|sporkmonger||yeah, i'm about 90% sure that won't work|
Maybe have it quit once the hash is empty.
|sporkmonger||that looks promissing|
|Olathe||I thought of another way. Let me make it.|
if it'd make it any simpler
i don't need to know -where- in the string the substrings occur
just how many times they occur
heh, i'm still trying to decipher this code, but it looks pretty damn close to what i need
and it's about 1000x times faster
Here's the beginnings of a faster one.
|cygnus128||sporkmonger: so in the string 'ab ab' you would find 'ab ab', 'ab a'(1), ' ab'(1), 'a '(1), ' a'(1), and 'ab'(2) right?|
sorry, 'ab ab' would be found once
You can probably do something with this: http://pastie.caboo.se/50469
Let me make an evaporating thingy.
The near-finished version: http://pastie.caboo.se/50470
|sporkmonger||sorry, was afk, back now|
cygnus128: i don't care about substrings that occur only once unless they're only one character long
the ultimate output is going to be a huffman coding compression tree
so everything in the string has to be able to be translated to a huffman coding
but strings that occur only once wouldn't compress very well
so i just ignore them
since they're weighted exactly the same as single characters
keeping track of singly occurring substrings would only serve to increase the size of the tree, but wouldn't improve the compression ratio
|Olathe||And the finale: http://pastie.caboo.se/50472|
"lobster" is a seven character repeat at positions 0 and 50 to the right of that. Note that  is in position zero of the seventh stage.

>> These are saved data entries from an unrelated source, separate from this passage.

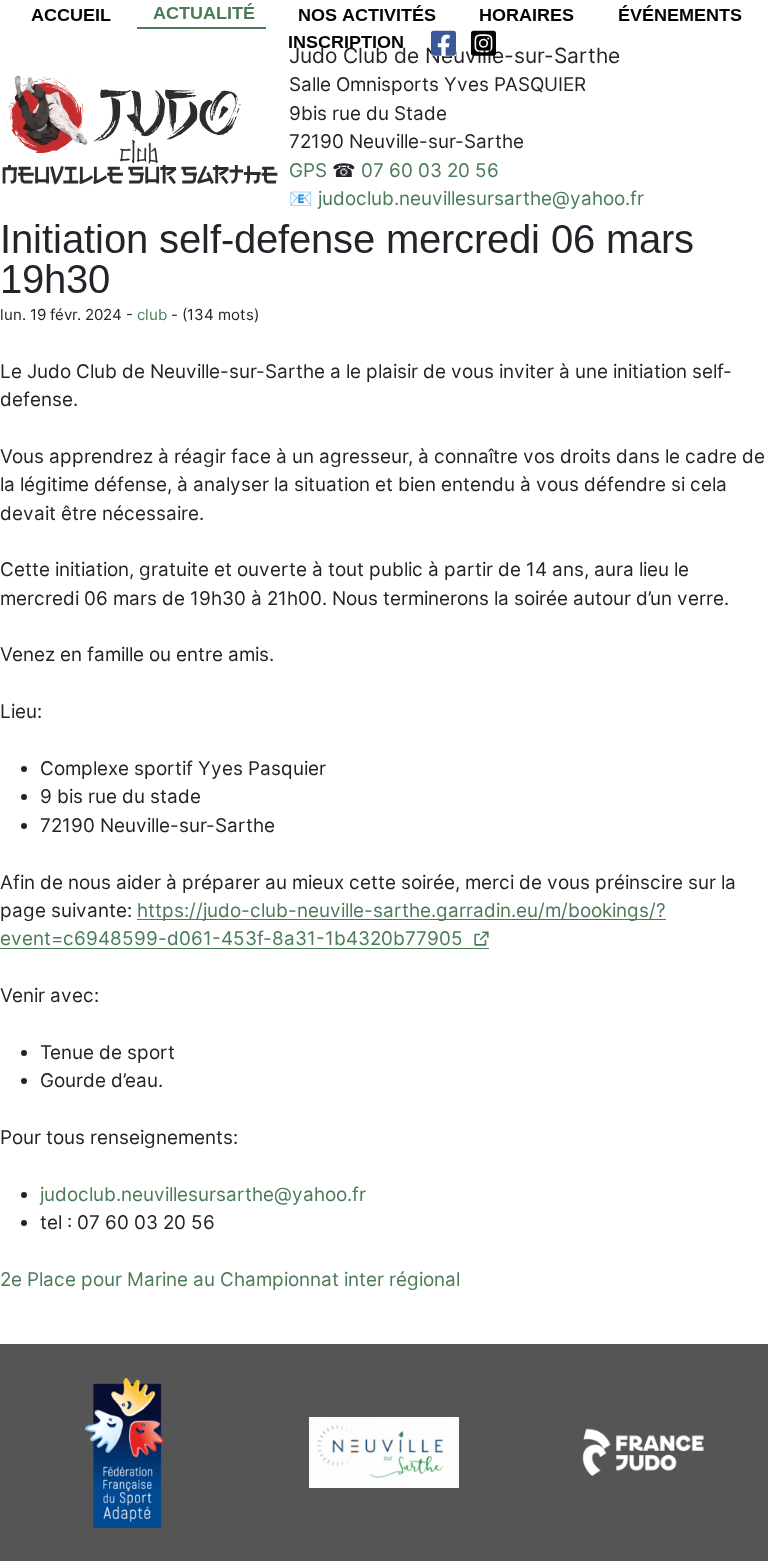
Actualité (202, 13)
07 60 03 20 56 (430, 170)
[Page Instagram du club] (483, 42)
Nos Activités (364, 15)
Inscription (343, 42)
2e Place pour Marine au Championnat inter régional (230, 1279)
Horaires (524, 15)
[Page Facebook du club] (443, 42)
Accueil (69, 15)
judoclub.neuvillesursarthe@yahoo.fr (481, 198)
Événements (677, 15)
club (152, 314)
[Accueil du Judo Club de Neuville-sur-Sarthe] (140, 130)
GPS (308, 170)
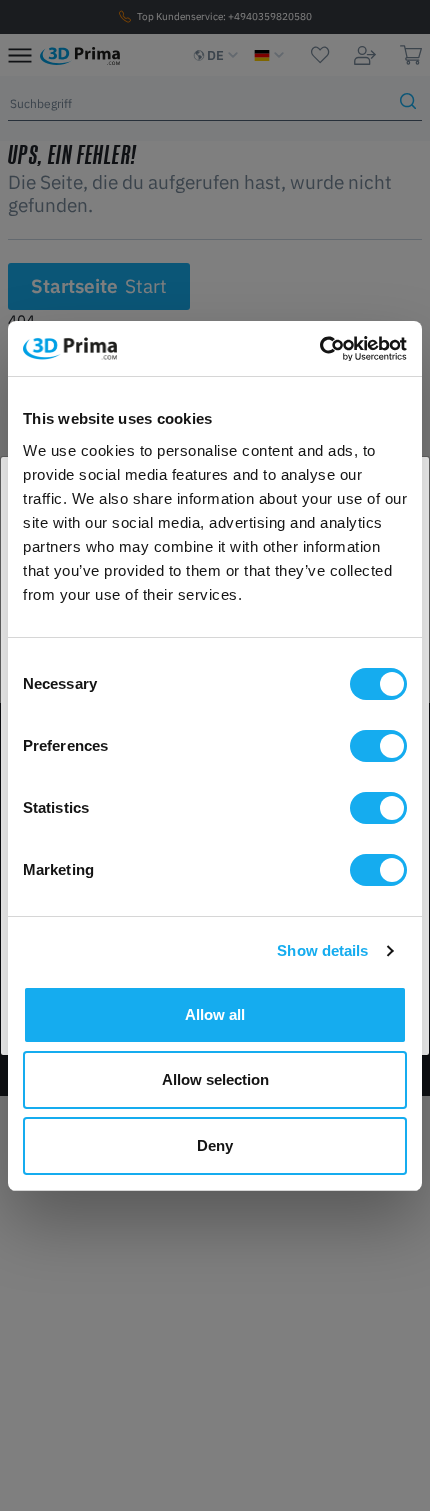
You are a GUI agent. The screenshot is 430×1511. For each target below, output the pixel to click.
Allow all (215, 1014)
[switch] (378, 746)
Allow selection (215, 1079)
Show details (322, 950)
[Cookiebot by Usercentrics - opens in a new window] (319, 349)
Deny (215, 1145)
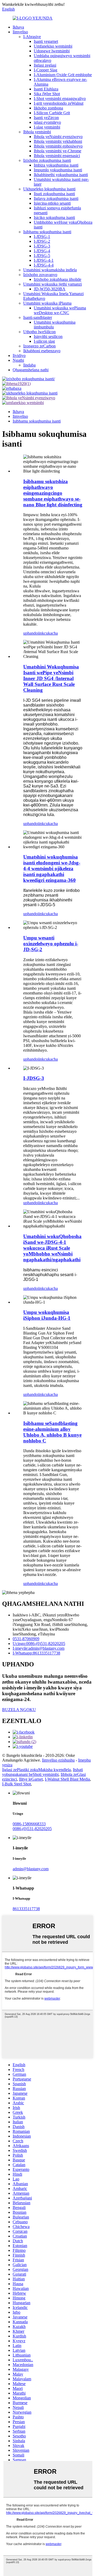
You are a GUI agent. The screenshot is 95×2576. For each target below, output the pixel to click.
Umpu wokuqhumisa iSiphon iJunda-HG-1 (46, 1315)
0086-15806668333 (29, 1824)
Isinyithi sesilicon (48, 336)
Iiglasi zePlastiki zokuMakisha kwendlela (36, 1769)
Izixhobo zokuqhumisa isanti (47, 160)
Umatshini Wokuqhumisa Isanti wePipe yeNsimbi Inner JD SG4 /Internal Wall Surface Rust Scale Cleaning (51, 678)
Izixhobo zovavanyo (40, 274)
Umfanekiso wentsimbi (53, 46)
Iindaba (29, 365)
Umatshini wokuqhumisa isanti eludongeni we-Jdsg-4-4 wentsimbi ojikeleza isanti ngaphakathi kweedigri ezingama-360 (51, 868)
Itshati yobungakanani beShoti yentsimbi (42, 1772)
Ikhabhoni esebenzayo (41, 351)
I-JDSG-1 (42, 236)
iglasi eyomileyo (47, 122)
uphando (30, 633)
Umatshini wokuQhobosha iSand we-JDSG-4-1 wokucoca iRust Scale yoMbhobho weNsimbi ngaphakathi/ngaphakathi (52, 1248)
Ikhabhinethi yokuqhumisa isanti (61, 174)
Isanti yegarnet (46, 41)
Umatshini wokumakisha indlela (50, 270)
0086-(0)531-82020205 (32, 1828)
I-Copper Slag (45, 70)
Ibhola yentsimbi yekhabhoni (58, 141)
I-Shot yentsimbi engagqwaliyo (60, 98)
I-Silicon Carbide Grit (52, 113)
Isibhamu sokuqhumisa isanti (47, 232)
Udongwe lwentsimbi (52, 51)
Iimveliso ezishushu (58, 1760)
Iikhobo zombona (48, 108)
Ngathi (18, 360)
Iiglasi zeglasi (45, 65)
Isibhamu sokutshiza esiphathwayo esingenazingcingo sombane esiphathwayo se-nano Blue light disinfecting (52, 493)
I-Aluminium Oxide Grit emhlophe (63, 74)
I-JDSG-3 (42, 246)
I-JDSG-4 (42, 251)
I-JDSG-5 (42, 255)
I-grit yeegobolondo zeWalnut (58, 103)
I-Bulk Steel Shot (16, 1784)
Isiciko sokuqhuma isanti (54, 217)
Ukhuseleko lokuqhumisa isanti (49, 189)
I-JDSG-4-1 (44, 260)
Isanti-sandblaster (37, 317)
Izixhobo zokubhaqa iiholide (57, 279)
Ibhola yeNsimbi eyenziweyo (58, 136)
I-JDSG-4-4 (44, 265)
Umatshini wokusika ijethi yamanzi (52, 284)
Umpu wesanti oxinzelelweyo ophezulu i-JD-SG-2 (50, 943)
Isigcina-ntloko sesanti (52, 203)
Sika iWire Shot (47, 93)
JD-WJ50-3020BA (49, 289)
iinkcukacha (48, 633)
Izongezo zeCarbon (39, 346)
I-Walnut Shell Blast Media (67, 1779)
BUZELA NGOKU (19, 1709)
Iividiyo (19, 355)
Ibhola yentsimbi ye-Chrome (57, 151)
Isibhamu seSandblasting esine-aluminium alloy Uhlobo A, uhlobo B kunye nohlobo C (52, 1431)
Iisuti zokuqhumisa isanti (54, 193)
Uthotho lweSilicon (39, 331)
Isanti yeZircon (46, 117)
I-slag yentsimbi (47, 127)
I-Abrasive (32, 36)
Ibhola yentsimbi (37, 132)
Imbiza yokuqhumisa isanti (56, 165)
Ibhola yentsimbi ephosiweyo (58, 146)
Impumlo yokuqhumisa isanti (58, 170)
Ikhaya (18, 27)
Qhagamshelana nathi (31, 370)
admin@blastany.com (31, 1869)
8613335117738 (26, 1908)
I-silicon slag (44, 341)
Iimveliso (20, 32)
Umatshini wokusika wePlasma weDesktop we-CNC (60, 310)
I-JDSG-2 (42, 241)
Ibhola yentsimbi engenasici (57, 155)
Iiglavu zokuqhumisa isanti (56, 198)
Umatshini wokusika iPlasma (47, 303)
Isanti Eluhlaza (46, 89)
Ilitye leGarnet (31, 1779)
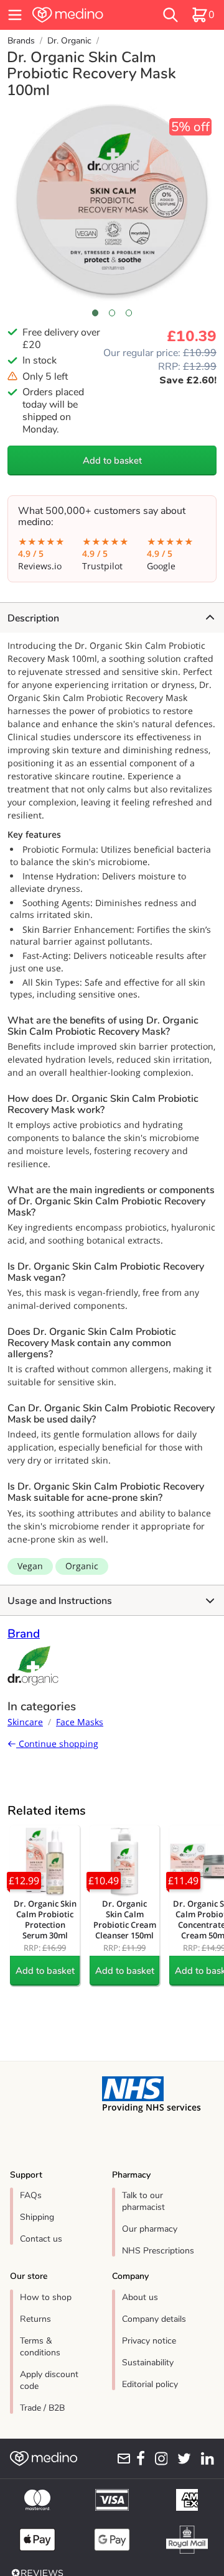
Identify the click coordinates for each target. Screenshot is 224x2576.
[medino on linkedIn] (205, 2458)
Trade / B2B (42, 2408)
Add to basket (112, 460)
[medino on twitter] (181, 2458)
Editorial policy (150, 2384)
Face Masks (79, 1722)
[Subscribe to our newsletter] (122, 2458)
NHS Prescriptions (158, 2251)
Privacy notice (149, 2341)
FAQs (31, 2195)
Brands (21, 41)
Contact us (41, 2239)
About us (140, 2297)
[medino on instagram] (158, 2458)
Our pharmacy (149, 2229)
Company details (154, 2319)
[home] (82, 15)
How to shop (46, 2297)
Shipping (37, 2217)
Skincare (25, 1722)
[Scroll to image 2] (112, 312)
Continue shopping (57, 1743)
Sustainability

So, now lobs or ster don't appear; only the complete substring.
yeah, i still haven't figured out if that's desirable behavior or not yet
i had a delete method in my algorithm that resulted in the same effect
but using it didn't speed the algorithm up
and i -think- that it reduces the effectiveness of the primary algorithm
but i'm not sure
what would it take to make "lobs" and "ster" to show up as repeated substrings
Just use offsets